Wind Offshore business requires investment
Wind Offshore business also requires continuous investment in research and development. Here, offshore projects include the activities of the Ship Technology Center, the Polish Register of Shipping, and the Offshore Center of the Maritime University of Gdynia. An important role is played by higher education and MBA studies conducted by the Maritime University and the Maritime University of Technology, the Gdańsk University of Technology and the University of Gdańsk.
An important task was entrusted to the Maritime Wind Energy Center of the University of Gdańsk and the Maritime Economy Research Center of the University of Gdańsk. Vocational training has been provided by the Maritime School in Gdynia at Polska Street for over 20 years.
Investors must verify their business plans, which must take into account the rising prices of supply chain elements, the increase in the prices of components for OWE and the costs of services and logistics. But the biggest challenge will likely be the availability of installation vessels equipped with appropriate cranes.
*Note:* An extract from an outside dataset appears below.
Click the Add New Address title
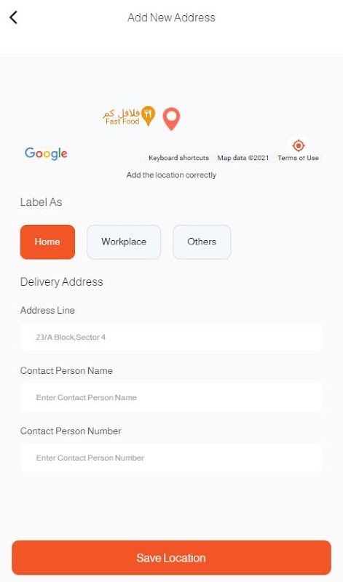343x582 pixels. [x=171, y=17]
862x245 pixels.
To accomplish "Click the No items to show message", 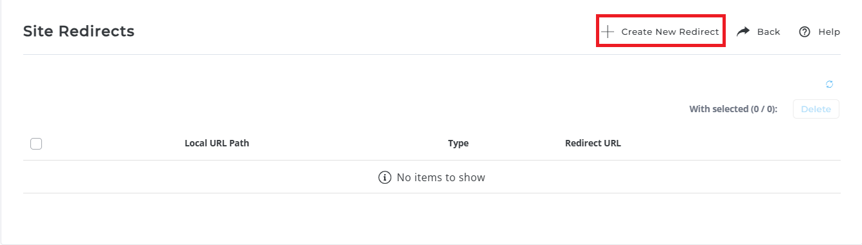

Acquiring staff with appropriate qualifications, predispositions and ready to work in dangerous conditions will also be a significant challenge. Accelerating investments in OWE in the North Sea and in the coastal zones of European Union countries may pose a threat to the development of OWE in the Baltic Sea and Poland.
Wind farm components and staff produced in Poland may be sucked out of our market. Therefore, the Polish OWE may be threatened by the improving economic situation on the markets of Great Britain, Denmark, Norway and Germany, as well as the developing markets of OWE in the Atlantic and the Mediterranean Sea.